A building boom in high-end rental developments over the past few years has yielded an oversupply of new luxury rental units in the nation’s biggest cities. With more units up for grabs, landlords have been offering a slew of freebies, markdowns, and giveaways to beat out the competition and persuade prospective renters to sign on the dotted line. Landlords or leasing agents will often factor these concessions into the advertised rent, making apartments appear cheaper than they really are.
Most landlords would rather give out a free month or two of rent on a lease rather than lower the overall rental rate.

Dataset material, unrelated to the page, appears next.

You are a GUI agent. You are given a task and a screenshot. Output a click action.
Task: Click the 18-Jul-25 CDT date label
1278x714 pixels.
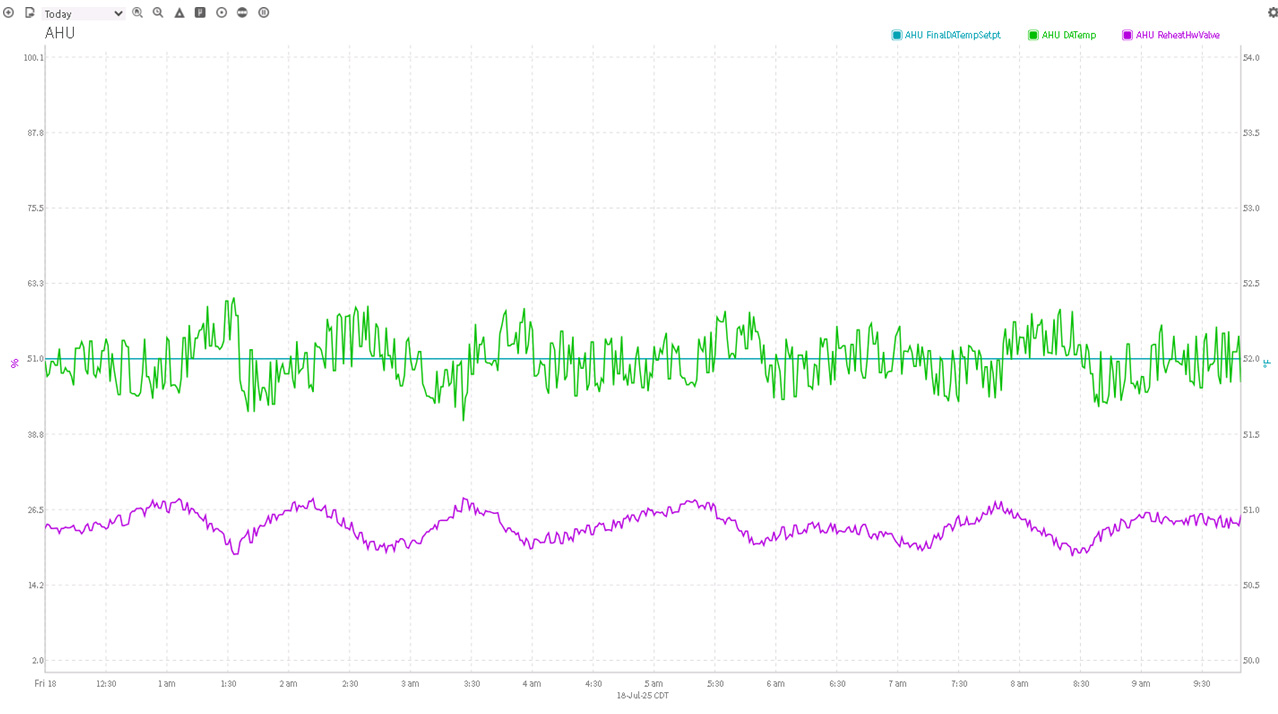(642, 695)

That’s because cheaper rents can mess with their bottom line and violate any agreement they may have made with the bank to obtain financing.

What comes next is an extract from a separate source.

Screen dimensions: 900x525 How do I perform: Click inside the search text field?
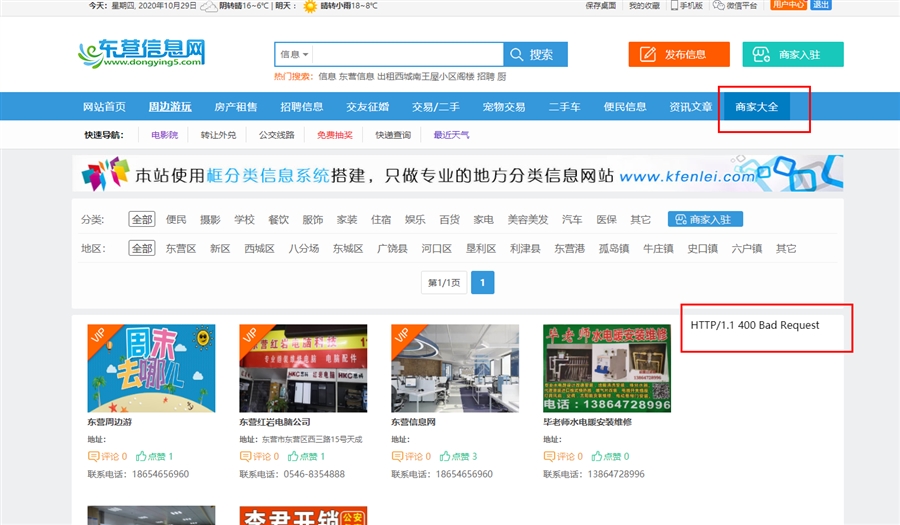[x=408, y=54]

So they’ll often offer a free month at the end of a 12- or 13-month lease—and then factor that into the advertised “net monthly rent.” So a $2,500-a-month unit on a 13-month lease would be listed at $2,300 a month, even though tenants would be on the hook for the original rent each month until that free month kicks in.
In real estate lingo, the “net rent” is the amount folks shell out after the concession is applied, while the “gross rent” or “market-rate rent” is the amount they’re actually forking over each month.
“These concessions can be great, but they can also be deceiving,” says Nicole Durosko, a New York City–based real estate agent at Warburg Realty. “In New York, we tend to see concessions like one, two, or sometimes even three months free [on longer leases]. But what renters don’t always realize is how much they’ll actually be expected to pay per month.”
That’s why they need to ask the right questions.
“Clarify the start and end date of your lease, understand how much you’ll actually be paying per month,” she says. “When it comes to any sort of concession on a rental, you should never sign anything unless all points have been clarified. You don’t want there to be any questions.”
Why builders ended up overdeveloping
Construction pretty much ground to a halt during the housing bust and recession of 2008–09, but it ramped up with a vengeance as the economy has improved. The past three years have been the strongest growth period for new apartment construction nationally since the 1980s, according to Yardi Matrix, a commercial real estate research and data platform.
Financing and legal issues make it easier to develop rental properties than condos, and new buildings tend to skew more high-end than the existing, older rentals.
“We still have thousands of units coming in that are skewed to the higher end of the market,” says national real estate appraiser Jonathan Miller. “The concessions on these new buildings are usually double that of existing buildings.”
These concessions are typically offered by big developers on newer properties—smaller landlords can be hampered by rent control and rent stabilization issues, and may fear legal liability. Plus, they may not be able to afford to hand out fancy freebies, which in some cases go beyond free rent.
In Los Angeles, for example, “you’ll see things like $500 AmEx gift cards, free Wi-Fi, buildings with elaborate Starbucks machines in the foyer where you can get free coffee,” says local real estate agent Kerry Marsico of The Agency. “They’re throwing in things like free parking as well.”
That’s because by 2018, there were more than 7,100 apartments under construction in Los Angeles’s downtown area alone, according to the city’s Downtown Center Business Improvement District. The estimated downtown population is also projected to grow from the current 74,558 to 87,655, according to the group.
“There are now thousands and thousands of units that have to be filled, and buildings have to compete to get people in the door,” Marsico says.